Even as a bishop, Wojtyla was subject to practically constant surveillance (every phone tapped; every room bugged; his every movement tracked), and he was continually, in small ways and large, obstructed by Communist officialdom. And yet he soldiered on. Of course, as Pope, he ventured into the belly of the beast, standing athwart the Communist establishment and speaking for God, freedom, and human rights. In doing so, he proved himself one of the most courageous figures of the twentieth century.
That Karol Wojtyla was a man who exhibited the virtue of justice to a heroic degree is impossible to contest. Throughout his papal years, John Paul II was the single most eloquent and persistent voice for human rights on the world stage. In the face of a postmodern relativism and indifferentism, John Paul took the best of the Enlightenment political tradition and wedded it to classical Christian anthropology. The result was a sturdy defense of the rights to life, liberty, education, free speech, and above all, the free exercise of religion. More persuasively than any other political figure, east or west, John Paul advocated for justice.
Next, it’s worth noting that George Weigel titled his magisterial biography of John Paul II, Witness to Hope, by identifying Karol Wojtyla with a theological virtue. In October of 1978, the newly elected Pope John Paul II gave his inaugural speech to a packed St. Peter’s Square. This man, who had witnessed at first hand the very worst of the twentieth century, who had intimate experience of how twisted and wicked human beings can be, spoke over and over again this exhortation: “Be not afraid.” There was, of course, absolutely no political or cultural warrant for that exhortation, no purely natural justification for it. It could come only from a man whose heart was filled with the supernatural sense that the Holy Spirit is the Lord of history.

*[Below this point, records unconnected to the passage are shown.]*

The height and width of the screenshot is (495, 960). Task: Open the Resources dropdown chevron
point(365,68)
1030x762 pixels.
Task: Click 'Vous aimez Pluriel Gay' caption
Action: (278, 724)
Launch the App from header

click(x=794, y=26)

Finally, was Karol Wojtyla in possession of love, the greatest of the theological virtues? The best evidence I can bring forward is the still breathtaking encounter that took place in a grimy Roman jail cell in December of 1983. John Paul II sat down with Mehmet Ali Agca, the man who had, only a year and a half before, fired several bullets into the Pope. John Paul spoke to him, embraced him, listened to him, and finally forgave him. Love is not a feeling or a sentiment. It is, Thomas Aquinas reminds us, an act of the will, more precisely, willing the good of the other. This is why the love of one’s enemies—those who are not disposed to wish us well—is the great test of love. Did John Paul II express love in a heroic way? He forgave the man who tried to kill him; no further argument need be made.
Saints exist, not for themselves, but for the Church. They are models and intercessors for the rest of us here below. We can only give thanks to God who has provided the world with these two new heavenly friends. Saint John Paul II, pray for us!